Gli scenari sono molto vasti e in continua trasformazione, visti gli obiettivi della transizione energetica scelti dall’Unione europea e inseriti dall’Italia nel Pnrr, il Piano nazionale di ripresa e resilienza. Ma, per evitare divagazioni inutili, in questo articolo ci concentreremo schematicamente sulle posizioni assunte dai sindacati sulla questione prezzi. Un focus che riteniamo interessante in vista delle difficili scelte che si dovranno fare in tema di riconversione industriale (e in generale sviluppo sostenibile dal punto di vista ecologico e sociale) e di rinnovo dei contratti nazionali di lavoro.

Le rilevazioni Istat

L’Istat rileva le variazioni annuali del paniere, con i prezzi dei beni che crescono del 5,5%, mentre i servizi rimangono stabili all’1,7%. L’accelerazione su base annua è dovuta principalmente ad alcune categorie di prezzi. Illuminante la tabella proposta dall’Istituto centrale di statistica: beni alimentari lavorati (+2%), come succhi di frutta, surgelati e insaccati; beni alimentari non lavorati (+3,6), come uova, latte, carne e pesce, frutta e verdura; beni energetici non regolamentati (+22%), ovvero i carburanti come diesel e benzina e il regime del mercato libero per i consumi domestici; beni energetici regolamentati (+41,9%), ovvero i consumi domestici di gas e luce; servizi ricreativi, culturali e per la cura della persona (+2,3%), in particolare pesa sul dato il costo di alberghi e altre strutture ricettive; servizi relativi ai trasporti (+3,6%), in particolare a causa del trasporto aereo per motivi stagionali.

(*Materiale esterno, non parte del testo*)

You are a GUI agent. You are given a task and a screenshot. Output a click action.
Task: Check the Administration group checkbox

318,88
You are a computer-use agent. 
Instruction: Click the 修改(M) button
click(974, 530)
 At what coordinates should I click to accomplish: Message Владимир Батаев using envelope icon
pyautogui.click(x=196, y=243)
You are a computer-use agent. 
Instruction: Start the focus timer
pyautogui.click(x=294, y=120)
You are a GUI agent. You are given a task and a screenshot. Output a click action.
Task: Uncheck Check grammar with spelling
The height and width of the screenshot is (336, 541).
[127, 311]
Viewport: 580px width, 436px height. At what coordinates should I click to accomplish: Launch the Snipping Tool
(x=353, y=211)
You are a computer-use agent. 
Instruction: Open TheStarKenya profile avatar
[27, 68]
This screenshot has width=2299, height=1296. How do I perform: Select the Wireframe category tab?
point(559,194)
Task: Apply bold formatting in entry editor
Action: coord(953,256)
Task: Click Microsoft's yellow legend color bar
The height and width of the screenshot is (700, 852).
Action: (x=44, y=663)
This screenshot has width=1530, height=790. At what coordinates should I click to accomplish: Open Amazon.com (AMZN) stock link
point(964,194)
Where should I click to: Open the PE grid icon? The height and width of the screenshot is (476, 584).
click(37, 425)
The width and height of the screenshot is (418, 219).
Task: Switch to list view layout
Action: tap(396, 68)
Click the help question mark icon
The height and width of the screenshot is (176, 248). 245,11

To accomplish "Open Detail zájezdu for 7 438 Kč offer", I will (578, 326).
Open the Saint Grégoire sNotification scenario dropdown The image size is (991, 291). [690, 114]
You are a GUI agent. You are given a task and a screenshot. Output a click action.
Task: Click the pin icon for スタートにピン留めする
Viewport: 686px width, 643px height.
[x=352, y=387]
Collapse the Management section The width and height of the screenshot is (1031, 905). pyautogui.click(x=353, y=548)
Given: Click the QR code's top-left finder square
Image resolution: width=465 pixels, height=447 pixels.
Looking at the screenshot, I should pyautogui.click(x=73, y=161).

Si deve stare però attenti alle facili generalizzazioni e a possibili allarmismi. Chi metteva in guardia in questo senso, prima della fine dell’anno, era stata la Cgil. In una nota del dipartimento economico di Corso Italia si legge che gli aggiornamenti riguardano essenzialmente la dinamica di inflazione tendenziale che in settembre è salita al 2,6%, trainata dai beni energetici regolamentati, mentre l’inflazione di fondo (prezzi al consumo esclusi energetici e alimentari freschi) resta bassa (1,1% in settembre). Sul versante degli energetici – ricorda la Cgil – il governo ha approvato nel mese di settembre un decreto legge che ha introdotto nuovi interventi di riduzione degli oneri fiscali gravanti sulle bollette di gas ed elettricità.

L’altro elemento di novità riguarda il monitoraggio delle entrate che indica che il gettito definitivo, per il 2021, potrà essere superiore alle stime della Nadef per 800 milioni circa e la previsione delle entrate contributive per l’anno in corso è rivista al rialzo per 300 milioni circa. “Innanzitutto occorre spiegare il motivo per cui i prezzi sono cresciuti – ha spiegato Riccardo Sanna, capo area Politiche di sviluppo della Cgil –, c’è stato un rimbalzo della domanda e del commercio estero maggiore rispetto all’offerta, cioè beni e prodotti che prima non venivano comprati hanno ricominciato a essere richiesti in quantità. Dopo le chiusure e le restrizioni causate dalla pandemia, il commercio globale è ripartito, e questo ha fatto aumentare i prezzi. È cresciuta la domanda di materie prime incluse le fonti fossili, anche perché la riconversione verde è ancora indietro”.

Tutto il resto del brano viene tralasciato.